Designed a streamlined platform for parent involvement in schools.

User Experience DesignerUser ResearchDesign-a-thon 2nd Place!2023

Honeycomb was created during Design@UCI's 2023 Design-a-thon, a 24-hour competition with 300+ qualifying participants inspired by the theme of Community and Inclusivity. Working alongside one other designer, I designed a mobile-first platform aimed at bridging the gap in parent-school engagement, empowering busy and underrepresented parents to stay informed, participate in school decisions, and build community.

Problem

Parents are underrepresented in school decision-making

Existing systems for parent-school communication are fragmented, inaccessible, and largely exclusive, leaving most parents disconnected from the decisions that affect their children.

Solution

A centralized platform that makes parent involvement accessible for everyone

HoneyComb brings together school updates, community initiatives, and direct action tools into one inclusive platform, so any parent can stay informed and engaged, regardless of their schedule or background.

User Research

Most parents have full-time jobs (and a bunch of other responsibilities, too)

After identifying the problem space, we leveraged existing quantitative research and conducted brief interviews to understand the real barriers parents face. The data made the scale clear: 96.5% of married-couple families have at least one employed parent, with rates even higher for single parents. For most families, participation isn't a matter of willingness. It's a matter of access.

“Who’s going to watch the kids while I’m at a school meeting?”

Our interviews included single parents, immigrant parents facing language barriers, and low-income families, giving us a grounded picture of who the existing systems were failing.

Pain Points

The PTA is not designed for the average parent

Traditionally, the only channel for parents to be informed and stay involved with their child’s education is through the Parent Teacher Associations (PTA). However, PTAs are not designed to be accessible for parents. They often exclude busy families due to inconvenient meetings, exclusive leadership, and scattered communication.

School districts lack resources to maintain updated comms

School districts often rely on outdated communication channels like flyers, robocalls, and fragmented apps, making it difficult for parents to know what’s actually happening in their children’s schools.

Parent involvement becomes network-driven

Parents who are already well-connected tend to stay informed through social networks, while those without those connections are left out.

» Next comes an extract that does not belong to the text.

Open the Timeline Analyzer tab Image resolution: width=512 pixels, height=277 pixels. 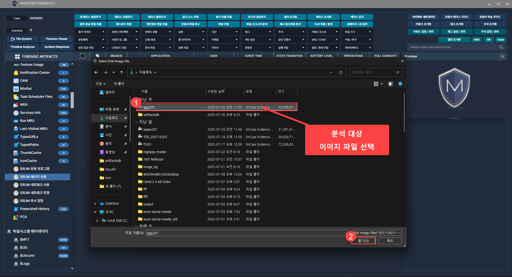coord(23,47)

Involvement becomes a privilege, not a right.

Design Opportunity

How might we support underrepresented parents in their pursuit of school involvement to foster an inclusive education system?

Design Process

Rapid ideation to explore potential solutions

Quick sketches were used to brainstorm and refine Honeycomb's design concepts, exploring a range of structural and interaction ideas before narrowing down our approach.

Due to the time constraints of the design-a-thon, we skipped the typical iterative process of exploring multiple variations and user testing. Instead, we made assumptions based on initial insights and jumped directly to a high-fidelity prototype.

Final Product

HoneyComb: Empowering all parents

The final design directly addresses the barriers to parent involvement through four core features: My Feed, a personalized stream of school district updates; Events, a concise calendar for tracking what's happening; Advocacy, a voting tool for parents to weigh in on school initiatives; and Community, a space for families to connect. Together, they make meaningful participation accessible to any parent, regardless of schedule or background.

Learnings

Research is the foundation, even under time pressure

Despite the 24-hour constraint, much of our success came from solid upfront research. By leveraging existing quantitative data and conducting brief interviews with our target users, we gathered insights that directly shaped our design decisions. Even in a sprint, the time spent understanding the problem paid off in every design choice that followed.

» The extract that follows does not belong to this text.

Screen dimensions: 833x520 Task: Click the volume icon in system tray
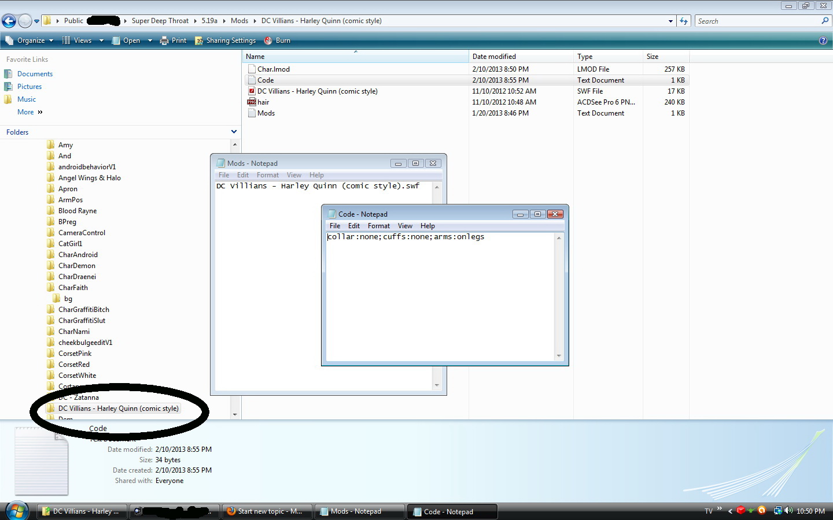pos(788,511)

Storytelling is a design skill

In our final presentation, we used storytelling to build an emotional connection with the judges. By centering a persona that represented our target user, we painted a vivid picture of a busy parent’s daily reality and how HoneyComb fit into it. It reframed the design not as a set of features, but as a solution to someone’s real life.

Constraints can unlock your best work

The rush of a 24-hour deadline turned out to be one of the best creative conditions I’ve worked in. With no time to overthink, I leaned into instinct and iteration. I learned that tight constraints can sharpen your focus in ways that unlimited time rarely does.